TASK ITEM
Exactly the lines below from the one with "Screen dimensions: 1456x819" up to and including the one with "You are a computer-use agent." make up the answer, with nothing else added.

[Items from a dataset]
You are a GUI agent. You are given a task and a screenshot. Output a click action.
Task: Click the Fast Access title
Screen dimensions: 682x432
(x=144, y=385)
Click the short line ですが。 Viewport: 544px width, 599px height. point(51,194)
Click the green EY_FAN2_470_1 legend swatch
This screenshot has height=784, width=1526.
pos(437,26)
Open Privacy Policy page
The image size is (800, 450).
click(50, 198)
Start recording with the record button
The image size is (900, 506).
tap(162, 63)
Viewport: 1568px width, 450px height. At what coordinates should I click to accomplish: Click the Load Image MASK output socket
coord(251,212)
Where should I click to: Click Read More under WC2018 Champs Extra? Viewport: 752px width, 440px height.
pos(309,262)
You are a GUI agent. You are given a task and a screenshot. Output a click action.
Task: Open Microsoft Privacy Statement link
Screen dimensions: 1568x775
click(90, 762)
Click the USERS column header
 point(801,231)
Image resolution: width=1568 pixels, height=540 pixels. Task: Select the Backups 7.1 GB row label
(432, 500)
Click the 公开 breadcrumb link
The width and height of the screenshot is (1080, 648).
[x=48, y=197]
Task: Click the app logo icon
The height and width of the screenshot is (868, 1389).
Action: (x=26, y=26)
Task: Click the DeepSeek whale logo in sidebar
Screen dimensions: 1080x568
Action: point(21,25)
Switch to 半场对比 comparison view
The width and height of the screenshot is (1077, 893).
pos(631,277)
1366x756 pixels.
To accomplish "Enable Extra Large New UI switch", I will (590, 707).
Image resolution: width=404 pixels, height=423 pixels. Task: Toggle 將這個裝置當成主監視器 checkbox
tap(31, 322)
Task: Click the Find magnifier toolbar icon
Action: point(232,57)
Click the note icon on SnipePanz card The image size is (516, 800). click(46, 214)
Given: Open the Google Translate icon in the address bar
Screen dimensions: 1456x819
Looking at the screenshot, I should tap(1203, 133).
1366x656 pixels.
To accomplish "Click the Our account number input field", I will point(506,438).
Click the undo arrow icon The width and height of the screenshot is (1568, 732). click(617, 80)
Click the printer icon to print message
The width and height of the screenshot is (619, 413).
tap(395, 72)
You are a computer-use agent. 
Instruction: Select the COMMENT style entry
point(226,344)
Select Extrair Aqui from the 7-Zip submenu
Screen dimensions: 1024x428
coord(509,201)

EXERCISE SOLUTION
Screen dimensions: 1456x819
Looking at the screenshot, I should tap(1203, 133).
1366x656 pixels.
To accomplish "Click the Our account number input field", I will point(506,438).
Click the undo arrow icon The width and height of the screenshot is (1568, 732). click(617, 80)
Click the printer icon to print message
The width and height of the screenshot is (619, 413).
tap(395, 72)
You are a computer-use agent. 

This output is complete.